Bought this for my wife at a gun show Sunday.


----------



## Flathead76 (May 2, 2010)

And you got a new gun? Is your dog house heated? Lol


----------



## Dovans (Nov 15, 2011)

when I get a new gun, it has to be assimilated into the house.... kind of like introducing a new dog to another. Little glimpse now and then...Same technique I use when I get a new fishing pole.. The new boat was whole lot harder. Started off with a new car for her first.


----------



## laynhardwood (Dec 27, 2009)

Solid technique. The boat may be just a little tougher to show glimpses of


----------



## Flathead76 (May 2, 2010)

Dovans said:


> when I get a new gun, it has to be assimilated into the house.... kind of like introducing a new dog to another. Little glimpse now and then...Same technique I use when I get a new fishing pole.. The new boat was whole lot harder. Started off with a new car for her first.

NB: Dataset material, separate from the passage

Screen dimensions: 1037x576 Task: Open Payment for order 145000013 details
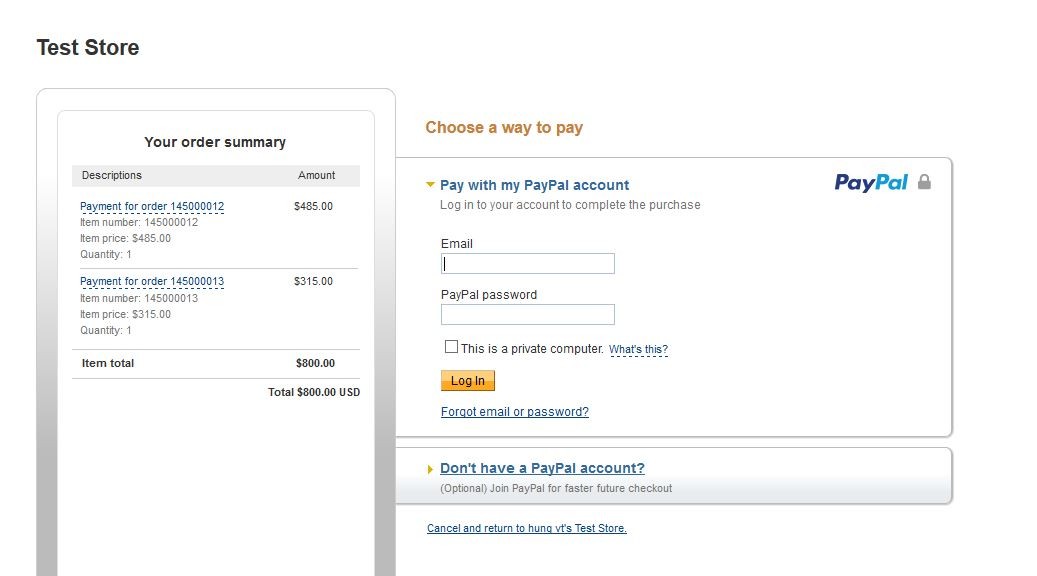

Doesn't sound like your first rodeo. Actually sounds like a very solid technique. Might have to use technology. Carry on.


----------



## perchjerk (Oct 4, 2012)

Gee and all I got my wife was a bowling ball


----------



## Dovans (Nov 15, 2011)

laynhardwood said:


> Solid technique. The boat may be just a little tougher to show glimpses of


On the boat, to help appease her, I have to have a Bimini top installed. Knox marine kinows someone up that way that will do what I need for around 600.00. Not really too keen on the idea.... but...compromises have to be made now and then.


----------



## laynhardwood (Dec 27, 2009)

Dovans said:


> On the boat, to help appease her, I have to have a Bimini top installed. Knox marine kinows someone up that way that will do what I need for around 600.00. Not really too keen on the idea.... but...compromises have to be made now and then.

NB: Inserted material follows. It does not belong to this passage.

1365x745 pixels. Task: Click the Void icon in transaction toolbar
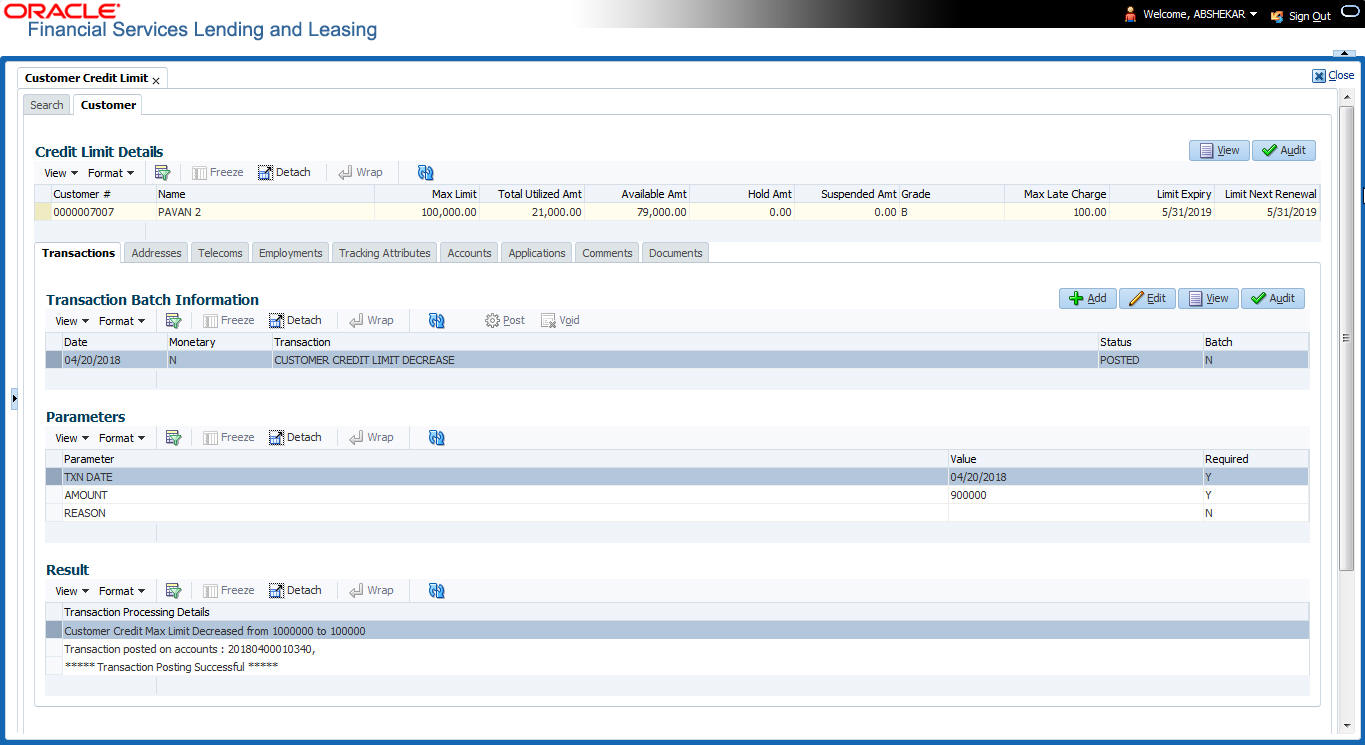click(x=558, y=320)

That sounds like a good compromise and it will benefit everyone involved. I have had some outings that would have been more enjoyable with a Bimini. My wife loves to perch fish, so I get "stuck" perch fishing quite often.


----------



## Dovans (Nov 15, 2011)

laynhardwood said:


> That sounds like a good compromise and it will benefit everyone involved. I have had some outings that would have been more enjoyable with a Bimini. My wife loves to perch fish, so I get "stuck" perch fishing quite often.


Wifes' standard fishing is 15 min of fishing, then she either starts reading, or she knits. If I catch a fish, she starts fishing again.. for about 15 min. then the cycle starts over. Hopefully, she will fish just a little more with me this year once I get the top.


----------